LISTED ENTRIES:
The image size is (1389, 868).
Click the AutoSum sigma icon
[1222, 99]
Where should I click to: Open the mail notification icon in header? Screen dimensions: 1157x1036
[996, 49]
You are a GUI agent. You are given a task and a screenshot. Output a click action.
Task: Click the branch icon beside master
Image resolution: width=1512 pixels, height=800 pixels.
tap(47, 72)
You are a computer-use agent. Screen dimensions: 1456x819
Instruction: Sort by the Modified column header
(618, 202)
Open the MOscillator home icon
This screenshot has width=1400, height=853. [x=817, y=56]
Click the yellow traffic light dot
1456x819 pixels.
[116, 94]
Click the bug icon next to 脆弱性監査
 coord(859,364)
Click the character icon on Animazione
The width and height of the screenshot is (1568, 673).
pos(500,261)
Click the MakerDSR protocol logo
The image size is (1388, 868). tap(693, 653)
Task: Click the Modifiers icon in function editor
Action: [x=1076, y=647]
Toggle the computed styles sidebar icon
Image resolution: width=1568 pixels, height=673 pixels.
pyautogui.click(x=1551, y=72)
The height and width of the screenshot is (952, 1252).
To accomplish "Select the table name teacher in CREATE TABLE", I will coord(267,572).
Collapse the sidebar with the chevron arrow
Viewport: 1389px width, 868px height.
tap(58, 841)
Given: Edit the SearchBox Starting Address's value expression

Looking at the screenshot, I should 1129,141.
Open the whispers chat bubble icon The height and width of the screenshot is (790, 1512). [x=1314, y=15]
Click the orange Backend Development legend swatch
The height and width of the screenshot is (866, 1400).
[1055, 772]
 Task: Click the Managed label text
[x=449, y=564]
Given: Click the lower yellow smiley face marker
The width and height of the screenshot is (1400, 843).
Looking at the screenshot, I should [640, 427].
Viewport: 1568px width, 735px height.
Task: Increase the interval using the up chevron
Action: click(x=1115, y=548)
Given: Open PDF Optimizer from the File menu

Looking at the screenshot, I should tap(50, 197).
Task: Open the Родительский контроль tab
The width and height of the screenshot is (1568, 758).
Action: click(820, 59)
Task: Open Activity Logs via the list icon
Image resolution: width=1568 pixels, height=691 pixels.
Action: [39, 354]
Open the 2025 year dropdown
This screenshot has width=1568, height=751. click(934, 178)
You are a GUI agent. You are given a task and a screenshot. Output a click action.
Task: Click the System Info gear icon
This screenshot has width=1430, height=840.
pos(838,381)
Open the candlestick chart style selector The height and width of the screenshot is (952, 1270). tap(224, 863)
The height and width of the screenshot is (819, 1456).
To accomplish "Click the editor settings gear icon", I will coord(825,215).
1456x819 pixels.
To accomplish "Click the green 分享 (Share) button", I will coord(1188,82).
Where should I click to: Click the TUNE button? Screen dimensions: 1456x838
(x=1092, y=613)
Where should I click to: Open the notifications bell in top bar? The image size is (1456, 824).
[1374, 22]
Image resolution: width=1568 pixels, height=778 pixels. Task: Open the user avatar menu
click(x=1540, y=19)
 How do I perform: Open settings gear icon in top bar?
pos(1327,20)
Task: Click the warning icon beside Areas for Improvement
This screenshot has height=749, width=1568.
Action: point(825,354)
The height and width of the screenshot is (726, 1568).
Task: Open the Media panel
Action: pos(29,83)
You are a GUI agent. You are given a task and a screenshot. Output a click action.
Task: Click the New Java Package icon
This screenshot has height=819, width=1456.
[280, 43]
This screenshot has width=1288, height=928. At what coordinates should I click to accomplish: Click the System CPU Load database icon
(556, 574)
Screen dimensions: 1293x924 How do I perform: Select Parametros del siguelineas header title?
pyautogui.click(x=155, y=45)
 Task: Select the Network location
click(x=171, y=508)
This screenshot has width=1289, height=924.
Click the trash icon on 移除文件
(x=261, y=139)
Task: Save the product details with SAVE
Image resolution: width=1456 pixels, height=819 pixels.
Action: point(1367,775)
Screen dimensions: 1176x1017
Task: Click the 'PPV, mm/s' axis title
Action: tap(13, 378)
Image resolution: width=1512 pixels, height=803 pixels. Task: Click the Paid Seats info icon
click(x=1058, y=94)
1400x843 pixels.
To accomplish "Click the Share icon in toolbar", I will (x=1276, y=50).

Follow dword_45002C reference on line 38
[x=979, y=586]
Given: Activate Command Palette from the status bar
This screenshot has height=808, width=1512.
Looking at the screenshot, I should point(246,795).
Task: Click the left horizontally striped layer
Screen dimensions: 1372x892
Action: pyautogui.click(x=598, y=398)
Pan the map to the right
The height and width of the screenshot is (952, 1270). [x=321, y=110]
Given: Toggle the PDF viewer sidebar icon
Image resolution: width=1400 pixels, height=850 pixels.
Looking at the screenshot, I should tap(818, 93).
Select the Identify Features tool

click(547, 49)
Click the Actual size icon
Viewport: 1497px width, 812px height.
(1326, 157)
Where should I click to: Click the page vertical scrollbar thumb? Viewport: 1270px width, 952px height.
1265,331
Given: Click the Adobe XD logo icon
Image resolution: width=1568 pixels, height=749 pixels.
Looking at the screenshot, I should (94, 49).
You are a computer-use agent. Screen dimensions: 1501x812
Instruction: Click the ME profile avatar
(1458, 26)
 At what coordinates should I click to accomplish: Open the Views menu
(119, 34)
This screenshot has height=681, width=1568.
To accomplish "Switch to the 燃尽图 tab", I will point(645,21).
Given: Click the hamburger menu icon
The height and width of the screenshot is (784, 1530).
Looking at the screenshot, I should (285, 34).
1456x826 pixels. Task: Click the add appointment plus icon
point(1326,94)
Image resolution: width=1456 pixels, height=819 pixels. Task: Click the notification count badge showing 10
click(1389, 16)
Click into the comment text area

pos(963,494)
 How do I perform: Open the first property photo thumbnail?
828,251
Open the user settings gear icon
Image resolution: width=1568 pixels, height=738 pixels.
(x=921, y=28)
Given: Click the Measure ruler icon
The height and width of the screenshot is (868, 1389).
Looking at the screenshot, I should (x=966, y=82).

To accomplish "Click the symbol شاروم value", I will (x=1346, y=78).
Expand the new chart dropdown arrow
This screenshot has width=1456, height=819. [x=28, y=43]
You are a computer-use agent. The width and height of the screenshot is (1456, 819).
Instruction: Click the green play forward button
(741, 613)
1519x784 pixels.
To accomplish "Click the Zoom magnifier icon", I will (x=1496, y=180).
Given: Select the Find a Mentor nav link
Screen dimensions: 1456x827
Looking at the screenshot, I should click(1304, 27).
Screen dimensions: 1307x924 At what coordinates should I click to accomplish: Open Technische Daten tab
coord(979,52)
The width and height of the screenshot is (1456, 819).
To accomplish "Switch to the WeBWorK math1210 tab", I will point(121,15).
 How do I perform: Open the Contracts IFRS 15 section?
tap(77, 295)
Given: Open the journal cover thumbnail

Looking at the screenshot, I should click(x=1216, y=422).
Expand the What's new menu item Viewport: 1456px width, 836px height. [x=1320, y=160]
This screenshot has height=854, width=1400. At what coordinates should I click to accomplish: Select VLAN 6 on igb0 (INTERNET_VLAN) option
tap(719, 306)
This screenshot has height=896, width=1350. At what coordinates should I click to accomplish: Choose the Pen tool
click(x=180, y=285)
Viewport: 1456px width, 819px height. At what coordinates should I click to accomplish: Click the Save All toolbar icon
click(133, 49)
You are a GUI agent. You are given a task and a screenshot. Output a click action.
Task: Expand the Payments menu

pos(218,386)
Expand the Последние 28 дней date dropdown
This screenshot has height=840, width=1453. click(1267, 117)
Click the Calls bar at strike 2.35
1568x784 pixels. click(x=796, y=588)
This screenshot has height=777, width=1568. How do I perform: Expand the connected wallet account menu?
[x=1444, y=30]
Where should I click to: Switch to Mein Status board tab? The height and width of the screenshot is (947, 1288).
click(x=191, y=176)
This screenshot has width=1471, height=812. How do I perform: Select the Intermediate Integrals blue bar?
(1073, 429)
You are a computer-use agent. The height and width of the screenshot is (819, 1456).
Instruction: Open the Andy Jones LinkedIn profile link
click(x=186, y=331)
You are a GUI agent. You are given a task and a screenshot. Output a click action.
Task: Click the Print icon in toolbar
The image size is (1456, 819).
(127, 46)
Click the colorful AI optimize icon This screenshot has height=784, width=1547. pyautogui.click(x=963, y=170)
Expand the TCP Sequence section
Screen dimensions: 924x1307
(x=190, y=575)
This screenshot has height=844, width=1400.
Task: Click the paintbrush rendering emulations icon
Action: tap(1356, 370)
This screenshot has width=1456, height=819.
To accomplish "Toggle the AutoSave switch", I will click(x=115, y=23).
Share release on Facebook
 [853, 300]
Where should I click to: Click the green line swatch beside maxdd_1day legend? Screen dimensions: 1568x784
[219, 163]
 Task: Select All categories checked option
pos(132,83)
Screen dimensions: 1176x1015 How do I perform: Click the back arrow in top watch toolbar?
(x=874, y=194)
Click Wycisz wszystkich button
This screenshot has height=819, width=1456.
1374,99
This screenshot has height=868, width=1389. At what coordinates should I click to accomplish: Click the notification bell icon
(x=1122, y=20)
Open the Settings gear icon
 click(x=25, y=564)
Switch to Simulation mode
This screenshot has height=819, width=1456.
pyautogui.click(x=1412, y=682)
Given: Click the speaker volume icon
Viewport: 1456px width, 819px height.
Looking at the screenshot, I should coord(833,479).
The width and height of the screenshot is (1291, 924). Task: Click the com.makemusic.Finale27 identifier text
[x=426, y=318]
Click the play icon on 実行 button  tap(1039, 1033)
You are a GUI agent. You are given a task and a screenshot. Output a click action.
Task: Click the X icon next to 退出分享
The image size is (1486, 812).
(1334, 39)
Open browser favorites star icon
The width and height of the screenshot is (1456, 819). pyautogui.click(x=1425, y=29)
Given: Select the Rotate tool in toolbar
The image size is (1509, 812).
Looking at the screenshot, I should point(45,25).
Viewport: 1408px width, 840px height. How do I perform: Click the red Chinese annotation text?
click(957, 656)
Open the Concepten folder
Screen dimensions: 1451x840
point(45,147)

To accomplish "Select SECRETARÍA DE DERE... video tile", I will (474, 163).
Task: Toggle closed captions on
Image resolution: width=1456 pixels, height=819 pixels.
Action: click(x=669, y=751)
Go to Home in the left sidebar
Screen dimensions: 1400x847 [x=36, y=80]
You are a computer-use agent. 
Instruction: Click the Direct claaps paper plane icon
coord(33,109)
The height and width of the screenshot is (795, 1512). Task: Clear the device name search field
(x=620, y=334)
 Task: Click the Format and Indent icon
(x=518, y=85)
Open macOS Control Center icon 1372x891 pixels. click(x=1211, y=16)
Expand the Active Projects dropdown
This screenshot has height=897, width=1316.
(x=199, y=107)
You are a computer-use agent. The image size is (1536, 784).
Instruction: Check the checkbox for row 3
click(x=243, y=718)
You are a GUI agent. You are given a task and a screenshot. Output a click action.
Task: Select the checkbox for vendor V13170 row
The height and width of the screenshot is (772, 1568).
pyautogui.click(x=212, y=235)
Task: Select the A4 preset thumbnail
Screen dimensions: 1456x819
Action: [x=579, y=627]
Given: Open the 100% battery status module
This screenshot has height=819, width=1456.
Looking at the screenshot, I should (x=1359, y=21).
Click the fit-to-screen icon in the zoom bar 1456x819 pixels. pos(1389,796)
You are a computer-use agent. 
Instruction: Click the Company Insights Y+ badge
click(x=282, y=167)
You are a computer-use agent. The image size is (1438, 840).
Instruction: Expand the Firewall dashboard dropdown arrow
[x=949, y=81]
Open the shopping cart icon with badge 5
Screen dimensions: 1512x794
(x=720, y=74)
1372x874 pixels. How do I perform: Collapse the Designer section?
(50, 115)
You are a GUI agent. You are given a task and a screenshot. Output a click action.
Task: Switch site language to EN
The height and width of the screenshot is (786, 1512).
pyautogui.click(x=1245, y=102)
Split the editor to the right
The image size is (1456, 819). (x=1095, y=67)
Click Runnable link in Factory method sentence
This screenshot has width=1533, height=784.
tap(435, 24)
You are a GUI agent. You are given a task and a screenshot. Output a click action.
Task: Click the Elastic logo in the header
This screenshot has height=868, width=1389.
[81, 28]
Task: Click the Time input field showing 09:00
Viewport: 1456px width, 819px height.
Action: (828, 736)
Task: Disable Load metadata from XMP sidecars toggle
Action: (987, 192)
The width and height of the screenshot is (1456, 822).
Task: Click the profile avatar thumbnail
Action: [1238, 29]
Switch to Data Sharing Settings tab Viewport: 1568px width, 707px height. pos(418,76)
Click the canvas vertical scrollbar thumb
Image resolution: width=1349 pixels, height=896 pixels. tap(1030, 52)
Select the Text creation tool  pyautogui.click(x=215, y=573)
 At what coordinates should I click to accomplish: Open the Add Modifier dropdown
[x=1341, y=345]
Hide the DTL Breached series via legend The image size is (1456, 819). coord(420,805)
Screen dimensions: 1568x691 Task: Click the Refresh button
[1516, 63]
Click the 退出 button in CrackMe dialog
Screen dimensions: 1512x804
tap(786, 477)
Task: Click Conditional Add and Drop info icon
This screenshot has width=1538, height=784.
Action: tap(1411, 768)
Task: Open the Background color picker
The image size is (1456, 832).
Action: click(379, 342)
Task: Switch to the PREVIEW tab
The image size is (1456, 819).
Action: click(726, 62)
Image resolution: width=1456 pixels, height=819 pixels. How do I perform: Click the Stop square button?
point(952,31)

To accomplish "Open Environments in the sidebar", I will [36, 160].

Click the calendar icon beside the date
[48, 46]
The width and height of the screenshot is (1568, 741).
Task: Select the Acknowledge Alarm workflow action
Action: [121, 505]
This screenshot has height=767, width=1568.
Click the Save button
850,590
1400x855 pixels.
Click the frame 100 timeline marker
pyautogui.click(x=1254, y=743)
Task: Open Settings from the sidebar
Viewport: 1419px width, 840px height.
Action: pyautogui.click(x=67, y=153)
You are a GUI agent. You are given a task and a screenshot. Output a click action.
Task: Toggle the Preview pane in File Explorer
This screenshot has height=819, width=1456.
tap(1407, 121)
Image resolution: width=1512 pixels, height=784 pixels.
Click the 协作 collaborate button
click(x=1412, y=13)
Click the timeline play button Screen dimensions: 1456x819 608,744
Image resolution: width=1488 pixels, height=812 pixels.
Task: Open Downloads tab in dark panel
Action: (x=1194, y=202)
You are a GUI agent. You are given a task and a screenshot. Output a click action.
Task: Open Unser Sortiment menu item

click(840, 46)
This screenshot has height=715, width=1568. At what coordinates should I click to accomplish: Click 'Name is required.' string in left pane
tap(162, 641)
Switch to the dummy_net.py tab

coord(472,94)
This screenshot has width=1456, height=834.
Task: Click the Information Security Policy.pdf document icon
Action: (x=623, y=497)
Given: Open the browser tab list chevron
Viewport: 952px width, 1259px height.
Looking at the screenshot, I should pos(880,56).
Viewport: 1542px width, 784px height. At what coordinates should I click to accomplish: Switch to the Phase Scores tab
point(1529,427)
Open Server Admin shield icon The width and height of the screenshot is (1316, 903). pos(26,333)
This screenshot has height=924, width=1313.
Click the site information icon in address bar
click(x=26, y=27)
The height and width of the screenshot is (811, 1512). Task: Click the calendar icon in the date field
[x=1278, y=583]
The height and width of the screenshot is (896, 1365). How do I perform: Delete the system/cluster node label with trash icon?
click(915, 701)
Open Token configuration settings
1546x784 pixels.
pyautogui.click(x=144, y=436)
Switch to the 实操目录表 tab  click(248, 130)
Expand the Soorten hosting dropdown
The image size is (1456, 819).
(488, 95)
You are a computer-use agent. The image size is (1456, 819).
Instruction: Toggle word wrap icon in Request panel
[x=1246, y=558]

WHAT TO WORK ON:
The answer must be every line of the listing that holds the word "will".

RESULT OF THE TASK:
To accomplish "Select the table name teacher in CREATE TABLE", I will coord(267,572).
To accomplish "Click the editor settings gear icon", I will coord(825,215).
To accomplish "Click the green 分享 (Share) button", I will coord(1188,82).
To accomplish "Click the Share icon in toolbar", I will (x=1276, y=50).
To accomplish "Switch to the 燃尽图 tab", I will point(645,21).
To accomplish "Click the symbol شاروم value", I will (x=1346, y=78).
To accomplish "Click the Zoom magnifier icon", I will (x=1496, y=180).
To accomplish "Switch to the WeBWorK math1210 tab", I will point(121,15).
To accomplish "Toggle the AutoSave switch", I will click(x=115, y=23).
To accomplish "Select SECRETARÍA DE DERE... video tile", I will (474, 163).
To accomplish "Open Environments in the sidebar", I will [36, 160].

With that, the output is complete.